The memory is optionally arranged to store data associated with electronic files, and the receiver is arranged to receive further data associated with the clean version of the electronic file. In this case, the processor is arranged to replace at least a part of the data associated with the infected electronic file with at least a part of the received further data.

The invention can be applied to any type of client device, examples of which include a personal computer, a laptop computer, a mobile telephone and a Personal Digital Assistant.

According to a third aspect of the invention, there is provided a Server for use in a communications network. The Server is provided with a receiver for receiving from a client device identifying information of an infected electronic file, a communication device for communicating with a database to determine whether a clean version of the infected electronic file is stored at the database, and a transmitter for sending to the client device all or part of a copy of the clean version of the infected electronic file.

As an option, the Server is provided with a processor for comparing the infected electronic file with the clean version of the electronic file and identifying portions of the electronic file necessary to disinfect the infected electronic file.

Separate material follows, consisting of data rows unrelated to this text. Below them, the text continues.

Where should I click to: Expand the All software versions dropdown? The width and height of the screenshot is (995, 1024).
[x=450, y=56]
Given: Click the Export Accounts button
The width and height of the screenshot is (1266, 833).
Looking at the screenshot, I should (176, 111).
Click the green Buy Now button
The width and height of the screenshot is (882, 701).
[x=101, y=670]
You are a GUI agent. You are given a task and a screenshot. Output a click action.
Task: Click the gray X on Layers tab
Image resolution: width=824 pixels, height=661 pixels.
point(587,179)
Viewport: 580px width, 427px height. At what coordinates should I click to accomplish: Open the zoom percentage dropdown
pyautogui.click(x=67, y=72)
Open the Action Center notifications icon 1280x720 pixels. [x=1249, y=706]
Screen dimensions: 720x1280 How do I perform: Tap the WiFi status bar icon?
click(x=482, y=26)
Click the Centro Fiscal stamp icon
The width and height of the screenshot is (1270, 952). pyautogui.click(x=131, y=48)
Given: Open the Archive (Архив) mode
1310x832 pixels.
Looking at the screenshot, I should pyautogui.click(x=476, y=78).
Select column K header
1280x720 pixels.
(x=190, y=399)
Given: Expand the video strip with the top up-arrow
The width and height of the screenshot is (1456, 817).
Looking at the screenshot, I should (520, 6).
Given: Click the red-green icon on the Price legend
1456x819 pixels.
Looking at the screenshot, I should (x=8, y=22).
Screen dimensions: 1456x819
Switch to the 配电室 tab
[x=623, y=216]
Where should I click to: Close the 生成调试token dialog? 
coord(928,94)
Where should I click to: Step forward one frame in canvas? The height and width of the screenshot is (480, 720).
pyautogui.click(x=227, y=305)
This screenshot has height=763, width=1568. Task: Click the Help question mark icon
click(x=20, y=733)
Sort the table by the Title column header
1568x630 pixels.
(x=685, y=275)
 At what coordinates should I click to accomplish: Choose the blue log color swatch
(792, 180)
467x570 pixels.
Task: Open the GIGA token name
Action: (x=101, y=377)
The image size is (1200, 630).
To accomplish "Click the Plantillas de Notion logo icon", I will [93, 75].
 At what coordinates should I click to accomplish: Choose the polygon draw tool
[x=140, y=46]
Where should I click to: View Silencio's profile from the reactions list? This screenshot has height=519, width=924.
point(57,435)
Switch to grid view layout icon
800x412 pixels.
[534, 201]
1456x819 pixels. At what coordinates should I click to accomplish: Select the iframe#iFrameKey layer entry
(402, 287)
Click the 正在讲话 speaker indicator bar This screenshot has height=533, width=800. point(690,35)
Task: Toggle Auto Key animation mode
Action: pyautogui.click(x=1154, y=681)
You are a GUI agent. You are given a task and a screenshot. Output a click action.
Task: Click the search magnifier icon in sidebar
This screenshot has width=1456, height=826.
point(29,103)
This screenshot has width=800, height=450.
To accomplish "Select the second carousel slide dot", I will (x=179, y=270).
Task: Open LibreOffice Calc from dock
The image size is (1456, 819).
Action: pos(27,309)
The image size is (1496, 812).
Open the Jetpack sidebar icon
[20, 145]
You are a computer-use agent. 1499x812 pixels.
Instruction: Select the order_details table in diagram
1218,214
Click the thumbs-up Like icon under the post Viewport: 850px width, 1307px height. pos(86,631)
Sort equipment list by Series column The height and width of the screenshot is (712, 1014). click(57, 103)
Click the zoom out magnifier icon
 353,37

According to a fourth aspect of the invention, there is provided a computer program, comprising computer readable code which, when run on a client device, causes the client device to behave as a client device as described in the second aspect of the invention.

According to a fifth aspect of the invention, there is provided a computer program product comprising a computer readable medium and a computer program according to the fourth aspect of the invention, wherein the computer program is stored on the computer readable medium.

According to a sixth aspect of the invention, there is provided a computer program, comprising computer readable code which, when run on a Server, causes the Server to behave as a Server as described in the third aspect of the invention.

According to a seventh aspect of the invention, there is provided a computer program product comprising a computer readable medium and a computer program according to the sixth aspect of the invention, wherein the computer program is stored on the computer readable medium.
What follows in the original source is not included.